This is the code repository for Scalable Data Streaming with Amazon Kinesis, published by Packt.
Design and secure highly available, cost-effective data streaming applications with Amazon Kinesis
Amazon Kinesis is a collection of secure, serverless, durable, and highly available purpose-built data streaming services. This data streaming service provides APIs and client SDKs that enable you to produce and consume data at scale. Scalable Data Streaming with Amazon Kinesis begins with a quick overview of the core concepts of data streams, along with the essentials of the AWS Kinesis landscape. You'll then explore the requirements of the use case shown through the book to help you get started and cover the key pain points encountered in the data stream life cycle.
This book covers the following exciting features:
- Get to grips with data streams, decoupled design, and real-time stream processing
- Understand the properties of KFH that differentiate it from other Kinesis services
- Monitor and scale KDS using CloudWatch metrics
- Secure KDA with identity and access management (IAM)
- Deploy KVS as infrastructure as code (IaC)
- Integrate services such as Redshift, Dynamo Database, and Splunk into Kinesis
If you feel this book is for you, get your copy today!
All of the code is organized into folders. For example, chapter02.
The code will look like the following:
aws glue create-database --database-input
"{\"Name\":\"smartcitybikes\"}"
aws glue create-table --database-name smartcitybikes --table-
input file://SmartCityGlueTable.json
Following is what you need for this book: This book is for solutions architects, developers, system administrators, data engineers, and data scientists looking to evaluate and choose the most performant, secure, scalable, and cost-effective data streaming technology to overcome their data ingestion and processing challenges on AWS. Prior knowledge of cloud architectures on AWS, data streaming technologies, and architectures is expected.
With the following software and hardware list you can run all code files present in the book (Chapter 1-12).

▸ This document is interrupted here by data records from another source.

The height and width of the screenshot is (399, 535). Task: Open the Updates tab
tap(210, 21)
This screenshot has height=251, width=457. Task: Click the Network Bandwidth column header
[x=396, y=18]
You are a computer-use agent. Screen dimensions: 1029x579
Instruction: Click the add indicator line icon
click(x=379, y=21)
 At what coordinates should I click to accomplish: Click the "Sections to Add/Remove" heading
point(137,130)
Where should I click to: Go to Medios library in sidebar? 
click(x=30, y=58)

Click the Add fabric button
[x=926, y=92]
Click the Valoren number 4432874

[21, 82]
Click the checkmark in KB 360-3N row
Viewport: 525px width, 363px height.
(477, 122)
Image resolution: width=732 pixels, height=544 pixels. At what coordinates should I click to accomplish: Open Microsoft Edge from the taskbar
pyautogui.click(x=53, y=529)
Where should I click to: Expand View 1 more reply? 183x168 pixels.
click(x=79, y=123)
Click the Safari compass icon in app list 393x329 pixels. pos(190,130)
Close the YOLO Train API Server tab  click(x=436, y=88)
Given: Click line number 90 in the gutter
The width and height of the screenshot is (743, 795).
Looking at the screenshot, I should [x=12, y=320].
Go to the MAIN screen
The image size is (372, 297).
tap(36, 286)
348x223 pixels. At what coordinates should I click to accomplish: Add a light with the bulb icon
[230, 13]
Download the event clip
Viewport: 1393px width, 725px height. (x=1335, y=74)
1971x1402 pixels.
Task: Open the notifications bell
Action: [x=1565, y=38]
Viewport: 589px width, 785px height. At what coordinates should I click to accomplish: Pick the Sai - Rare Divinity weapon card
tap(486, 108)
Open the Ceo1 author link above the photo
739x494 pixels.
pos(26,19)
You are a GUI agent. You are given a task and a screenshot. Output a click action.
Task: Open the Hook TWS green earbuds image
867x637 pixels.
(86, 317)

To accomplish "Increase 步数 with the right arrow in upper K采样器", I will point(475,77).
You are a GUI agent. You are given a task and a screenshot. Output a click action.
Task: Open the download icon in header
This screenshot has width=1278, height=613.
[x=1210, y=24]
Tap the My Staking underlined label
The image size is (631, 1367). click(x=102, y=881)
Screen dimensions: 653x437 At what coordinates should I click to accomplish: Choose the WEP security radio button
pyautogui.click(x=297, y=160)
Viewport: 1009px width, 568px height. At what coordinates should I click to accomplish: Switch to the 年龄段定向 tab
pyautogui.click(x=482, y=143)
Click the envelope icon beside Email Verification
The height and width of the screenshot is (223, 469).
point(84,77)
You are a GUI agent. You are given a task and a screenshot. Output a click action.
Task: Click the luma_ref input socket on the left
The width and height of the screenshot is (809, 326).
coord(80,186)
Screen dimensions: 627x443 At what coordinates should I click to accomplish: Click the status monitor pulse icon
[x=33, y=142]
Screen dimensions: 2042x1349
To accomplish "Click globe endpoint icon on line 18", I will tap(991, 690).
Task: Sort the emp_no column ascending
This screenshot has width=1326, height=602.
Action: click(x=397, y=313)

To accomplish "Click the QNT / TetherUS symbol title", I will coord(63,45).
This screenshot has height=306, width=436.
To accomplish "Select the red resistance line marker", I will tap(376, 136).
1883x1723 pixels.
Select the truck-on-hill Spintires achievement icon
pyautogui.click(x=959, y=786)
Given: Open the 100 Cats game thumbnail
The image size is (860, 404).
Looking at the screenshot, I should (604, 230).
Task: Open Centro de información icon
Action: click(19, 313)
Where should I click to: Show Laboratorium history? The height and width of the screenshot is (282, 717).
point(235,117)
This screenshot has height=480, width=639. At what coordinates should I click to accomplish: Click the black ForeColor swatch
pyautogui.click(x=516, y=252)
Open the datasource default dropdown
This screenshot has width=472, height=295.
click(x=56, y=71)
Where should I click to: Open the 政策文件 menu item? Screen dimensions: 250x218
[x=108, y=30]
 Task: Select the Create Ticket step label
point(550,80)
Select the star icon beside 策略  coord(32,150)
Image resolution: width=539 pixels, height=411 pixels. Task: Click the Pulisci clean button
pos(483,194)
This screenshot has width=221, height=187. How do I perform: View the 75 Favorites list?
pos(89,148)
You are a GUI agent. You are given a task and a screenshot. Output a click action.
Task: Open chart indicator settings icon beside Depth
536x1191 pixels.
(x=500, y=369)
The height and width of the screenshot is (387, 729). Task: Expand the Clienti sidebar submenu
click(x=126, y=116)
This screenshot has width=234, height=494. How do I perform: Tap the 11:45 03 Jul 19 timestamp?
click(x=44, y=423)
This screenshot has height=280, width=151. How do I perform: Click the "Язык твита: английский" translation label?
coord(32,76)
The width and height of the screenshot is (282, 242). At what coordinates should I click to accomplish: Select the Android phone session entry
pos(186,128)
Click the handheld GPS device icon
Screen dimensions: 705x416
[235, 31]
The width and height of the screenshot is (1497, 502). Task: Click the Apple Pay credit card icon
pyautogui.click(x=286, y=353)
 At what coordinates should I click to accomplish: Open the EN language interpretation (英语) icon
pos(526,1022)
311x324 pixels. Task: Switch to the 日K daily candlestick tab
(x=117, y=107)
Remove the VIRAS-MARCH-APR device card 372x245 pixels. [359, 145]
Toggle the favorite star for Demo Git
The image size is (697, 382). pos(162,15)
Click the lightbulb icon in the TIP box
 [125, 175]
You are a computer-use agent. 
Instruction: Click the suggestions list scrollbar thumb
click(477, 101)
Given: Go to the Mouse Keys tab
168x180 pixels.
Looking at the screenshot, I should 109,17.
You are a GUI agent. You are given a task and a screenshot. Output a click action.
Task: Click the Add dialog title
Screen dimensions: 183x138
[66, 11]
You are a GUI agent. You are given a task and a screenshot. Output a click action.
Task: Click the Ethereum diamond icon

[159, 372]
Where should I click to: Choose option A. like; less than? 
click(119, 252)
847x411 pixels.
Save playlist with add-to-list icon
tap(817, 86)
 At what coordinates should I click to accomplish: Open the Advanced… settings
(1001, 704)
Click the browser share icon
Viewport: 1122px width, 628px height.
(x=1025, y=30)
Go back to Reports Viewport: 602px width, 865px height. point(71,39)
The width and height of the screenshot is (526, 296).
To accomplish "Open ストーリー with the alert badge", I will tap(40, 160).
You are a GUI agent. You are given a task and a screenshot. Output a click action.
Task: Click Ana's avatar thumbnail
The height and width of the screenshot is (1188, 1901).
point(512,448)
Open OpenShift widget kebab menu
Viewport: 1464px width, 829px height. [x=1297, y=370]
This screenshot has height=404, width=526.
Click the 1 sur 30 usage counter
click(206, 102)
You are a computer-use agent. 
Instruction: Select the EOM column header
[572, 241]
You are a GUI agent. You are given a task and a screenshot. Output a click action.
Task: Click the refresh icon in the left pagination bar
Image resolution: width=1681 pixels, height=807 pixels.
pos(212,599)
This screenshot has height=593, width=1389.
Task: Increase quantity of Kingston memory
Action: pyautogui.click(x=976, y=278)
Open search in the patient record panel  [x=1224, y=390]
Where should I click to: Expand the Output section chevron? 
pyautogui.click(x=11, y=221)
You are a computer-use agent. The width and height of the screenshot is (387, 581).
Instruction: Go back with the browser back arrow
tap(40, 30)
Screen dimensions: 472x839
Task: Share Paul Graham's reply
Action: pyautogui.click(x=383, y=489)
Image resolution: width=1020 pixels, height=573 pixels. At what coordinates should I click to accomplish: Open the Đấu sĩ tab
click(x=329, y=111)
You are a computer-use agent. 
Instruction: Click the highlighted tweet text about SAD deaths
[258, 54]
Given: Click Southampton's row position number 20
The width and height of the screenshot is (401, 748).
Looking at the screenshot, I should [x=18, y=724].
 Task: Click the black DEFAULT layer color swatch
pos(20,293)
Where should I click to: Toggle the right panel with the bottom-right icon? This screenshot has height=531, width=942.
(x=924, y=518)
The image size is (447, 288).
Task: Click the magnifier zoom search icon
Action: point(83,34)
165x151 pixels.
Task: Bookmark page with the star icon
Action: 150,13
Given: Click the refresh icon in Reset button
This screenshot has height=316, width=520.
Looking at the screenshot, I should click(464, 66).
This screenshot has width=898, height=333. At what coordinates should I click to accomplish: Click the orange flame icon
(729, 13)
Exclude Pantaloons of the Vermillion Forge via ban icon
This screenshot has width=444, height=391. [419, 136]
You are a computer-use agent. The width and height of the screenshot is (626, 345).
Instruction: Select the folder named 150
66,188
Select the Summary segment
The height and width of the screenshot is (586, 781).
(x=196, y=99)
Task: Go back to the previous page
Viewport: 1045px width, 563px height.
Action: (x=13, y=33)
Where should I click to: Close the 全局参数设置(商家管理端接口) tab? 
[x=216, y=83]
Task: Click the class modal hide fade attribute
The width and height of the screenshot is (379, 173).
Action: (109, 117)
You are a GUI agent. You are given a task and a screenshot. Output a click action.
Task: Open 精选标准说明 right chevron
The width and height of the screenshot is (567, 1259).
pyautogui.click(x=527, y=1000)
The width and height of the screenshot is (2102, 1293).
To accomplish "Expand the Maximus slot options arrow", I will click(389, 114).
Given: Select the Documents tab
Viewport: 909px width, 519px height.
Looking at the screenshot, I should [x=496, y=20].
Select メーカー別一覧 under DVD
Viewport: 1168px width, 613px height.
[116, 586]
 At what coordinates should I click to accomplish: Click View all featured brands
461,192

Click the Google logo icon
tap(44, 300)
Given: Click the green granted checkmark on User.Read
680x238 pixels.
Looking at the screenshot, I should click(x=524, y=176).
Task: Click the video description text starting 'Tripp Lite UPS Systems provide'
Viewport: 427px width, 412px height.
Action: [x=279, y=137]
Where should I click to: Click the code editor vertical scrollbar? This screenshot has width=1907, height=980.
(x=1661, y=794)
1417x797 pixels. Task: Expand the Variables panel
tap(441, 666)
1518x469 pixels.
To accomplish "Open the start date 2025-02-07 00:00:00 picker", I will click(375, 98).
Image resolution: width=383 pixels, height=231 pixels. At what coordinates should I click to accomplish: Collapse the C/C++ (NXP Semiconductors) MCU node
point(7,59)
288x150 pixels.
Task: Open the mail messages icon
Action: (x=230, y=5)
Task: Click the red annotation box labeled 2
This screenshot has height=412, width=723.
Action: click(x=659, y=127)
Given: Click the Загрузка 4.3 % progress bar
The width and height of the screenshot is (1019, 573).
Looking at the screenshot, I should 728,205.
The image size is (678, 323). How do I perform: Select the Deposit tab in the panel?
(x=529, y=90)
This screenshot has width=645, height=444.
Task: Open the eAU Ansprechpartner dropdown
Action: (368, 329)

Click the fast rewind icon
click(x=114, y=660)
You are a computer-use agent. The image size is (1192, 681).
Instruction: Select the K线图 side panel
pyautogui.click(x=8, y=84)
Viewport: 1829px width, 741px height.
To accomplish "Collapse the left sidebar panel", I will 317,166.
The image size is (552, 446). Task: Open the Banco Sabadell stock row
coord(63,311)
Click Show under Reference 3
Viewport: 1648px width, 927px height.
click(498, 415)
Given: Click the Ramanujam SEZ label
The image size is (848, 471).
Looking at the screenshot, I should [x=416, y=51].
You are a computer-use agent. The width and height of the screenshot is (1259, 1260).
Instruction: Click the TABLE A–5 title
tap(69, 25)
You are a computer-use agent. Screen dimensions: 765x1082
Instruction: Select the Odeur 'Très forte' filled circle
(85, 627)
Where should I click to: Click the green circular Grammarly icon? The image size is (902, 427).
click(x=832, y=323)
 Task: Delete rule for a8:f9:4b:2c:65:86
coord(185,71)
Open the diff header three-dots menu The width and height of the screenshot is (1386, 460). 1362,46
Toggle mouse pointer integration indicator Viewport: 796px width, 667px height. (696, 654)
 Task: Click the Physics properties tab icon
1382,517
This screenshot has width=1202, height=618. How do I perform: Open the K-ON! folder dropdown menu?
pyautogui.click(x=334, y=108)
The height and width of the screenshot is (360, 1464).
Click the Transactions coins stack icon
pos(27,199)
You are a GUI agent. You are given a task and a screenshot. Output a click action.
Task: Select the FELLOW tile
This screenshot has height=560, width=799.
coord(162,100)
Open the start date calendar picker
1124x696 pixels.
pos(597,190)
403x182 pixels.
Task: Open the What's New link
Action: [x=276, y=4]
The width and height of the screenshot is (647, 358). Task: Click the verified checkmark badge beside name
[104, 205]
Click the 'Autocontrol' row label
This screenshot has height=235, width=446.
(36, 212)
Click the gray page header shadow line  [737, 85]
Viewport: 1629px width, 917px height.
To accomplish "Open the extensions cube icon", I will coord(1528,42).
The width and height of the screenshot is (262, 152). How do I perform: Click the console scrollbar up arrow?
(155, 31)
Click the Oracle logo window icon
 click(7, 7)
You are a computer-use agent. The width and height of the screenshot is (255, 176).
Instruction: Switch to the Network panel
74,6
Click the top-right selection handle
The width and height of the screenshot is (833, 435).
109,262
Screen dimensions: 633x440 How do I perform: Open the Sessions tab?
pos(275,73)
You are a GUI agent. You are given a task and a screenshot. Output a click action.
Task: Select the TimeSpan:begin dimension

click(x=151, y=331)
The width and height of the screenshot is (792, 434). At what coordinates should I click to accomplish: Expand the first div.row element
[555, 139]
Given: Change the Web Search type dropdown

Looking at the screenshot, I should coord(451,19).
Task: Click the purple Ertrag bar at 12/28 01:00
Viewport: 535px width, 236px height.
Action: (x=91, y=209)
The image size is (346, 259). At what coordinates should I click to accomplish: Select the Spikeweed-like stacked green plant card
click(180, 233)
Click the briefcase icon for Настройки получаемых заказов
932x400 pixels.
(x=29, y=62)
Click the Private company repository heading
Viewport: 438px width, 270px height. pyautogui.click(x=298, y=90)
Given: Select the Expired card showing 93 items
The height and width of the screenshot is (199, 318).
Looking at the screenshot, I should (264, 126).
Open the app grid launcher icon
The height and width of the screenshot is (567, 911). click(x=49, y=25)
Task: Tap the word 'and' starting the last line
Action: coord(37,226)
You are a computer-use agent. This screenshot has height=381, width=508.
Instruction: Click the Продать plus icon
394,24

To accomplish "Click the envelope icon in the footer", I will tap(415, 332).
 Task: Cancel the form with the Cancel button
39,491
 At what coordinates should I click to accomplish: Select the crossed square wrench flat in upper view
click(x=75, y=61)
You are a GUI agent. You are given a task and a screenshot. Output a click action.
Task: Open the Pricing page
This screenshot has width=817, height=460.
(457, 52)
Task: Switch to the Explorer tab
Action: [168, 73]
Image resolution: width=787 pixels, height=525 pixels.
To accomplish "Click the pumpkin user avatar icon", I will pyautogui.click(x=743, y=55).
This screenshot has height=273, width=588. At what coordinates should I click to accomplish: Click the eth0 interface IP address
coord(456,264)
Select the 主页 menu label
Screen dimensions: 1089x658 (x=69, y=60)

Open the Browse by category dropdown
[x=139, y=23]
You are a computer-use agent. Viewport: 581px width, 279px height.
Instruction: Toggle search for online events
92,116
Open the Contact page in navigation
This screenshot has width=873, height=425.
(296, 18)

Chapter | Software required | OS required |
---|---|---|
1-12 | AWS account | Windows, Mac OS X, and Linux (Any) |
1-12 | AWS Java SDK version 1.11 | Windows, Mac OS X, and Linux (Any |
1-12 | AWS CLI v2 | Windows, Mac OS X, and Linux (Any |
1-12 | Python 3 Interpreter | Windows, Mac OS X, and Linux (Any |
This is a repository for the book Scalable Data Streaming with Amazon Kinesis covering:
- Kinesis Data Streams (Chapter 4)
- Kinesis Data Firehose (Chapter 5)
- Kinesis Data Analytics (Chapter 6)
- Kinesis Video Streams (Chapter 7)
- Integrations (Chapter 8)
Amazon Kinesis Data Strams (KDS) | Amazon Kinesis Data Firehose (KDF) | Amazon Kinesis Data Analysis for KDA SQL | Amazon Kinesis Data Analytics for Fink | Amazon KinesisVideo Streams (KVS) | Amazon Managed Streaming for Apache Kafkfa (MSK) | Amazon Simple Queue Service (Amazon SQS) | Amazon SQS (FIFO) | Amazon SNS | IoT Core | Event Engine | |
---|---|---|---|---|---|---|---|---|---|---|---|
AWS Managed | Yes | Yes | Yes | Yes | Yes | Yes | Yes | Yes | Yes | Yes | |
Strengths | Low Latency with replay | Pre-built integrated consumers | Real-time data analytics with ANSI 2011 SQL code | Real-time data analytics Open source compatibility, pre-built operators | Streaming video analysis | Low latency open source compatibility with replay | Easy setup, deduplication, parallel processing | Easy setup, FIFO | Notification message types | IoT device message data | |
Trade Offs | Customized consumers are required | Higher latency/limited destinations | Limited capabilities | Limited Flink configurations and REST APIs | Purpose built for video | Manual scaling | No order guarantee/no replay | Performance | Data retention duration | Data retention | |
Protocols | AWS REST API | AWS REST API | AWS REST API | AWS REST API | AWS REST API, HLS, DASH, Web-RTC | TCP | Rest API | Rest API | Rest API, SMTP, SMS, HTTPS | MQTT, AWS Rest API | |
Guaranteed Ordering | Yes | No | Yes | Yes | Yes | Yes | No | Yes | Yes | No | |
Delivery (deduping) | At least once | At least once | At least once Exactly Once | At least/At most/exactly once | At least once | Exactly once | No | (Yes with FIFO) | At least once / at most once | ||
Data Retention Period (Max) | 365 days | 24 hours | Limited by KPU total memory | Limited by KPU total storage | 10 Years | Configurable | 14 days | 14 days | Retries over days | 1 hour | |
Availability | Three AZ | Three AZ | Three AZ | Three AZ | Three AZ | Configurable | Three AZ | Three AZ | Three AZ | Three AZ | |
Scale/Throughput | No limit /~ shards | No limit /automatic | Amazon Kinesis Processing Units (KPU) | Amazon Kinesis Processing Units (KPU) | 12.5 MB per second per stream | 25 Soft limit | No limits/automatic | 3000 TPS / API action | 300 TPS or 10 MB per second, per topic | No limits /automatic | |
Multiple consumers | Yes | No | 3 destination per application | Yes – up to 50 | Yes | Yes | No | No | Yes | No | |
Row/object size | 1 MB | Destination row/object size | 512 KB | Configurable | 1 second | 1MB default Configurable | 256 KB | 256 KB | 256 KB | 256 KB |
Note: AWS is constantly releasing new services and features and this table may not be accurate.
Based on:
- https://docs.aws.amazon.com/streams/latest/dev/service-sizes-and-limits.html
- https://docs.aws.amazon.com/general/latest/gr/ka.html
- https://docs.aws.amazon.com/general/latest/gr/akv.html
- https://docs.aws.amazon.com/kinesisvideostreams/latest/dg/producer-sdk-limits.html
We also provide a PDF file that has color images of the screenshots/diagrams used in this book. [https://static.packt-cdn.com/downloads/9781800565401_ColorImages.pdf]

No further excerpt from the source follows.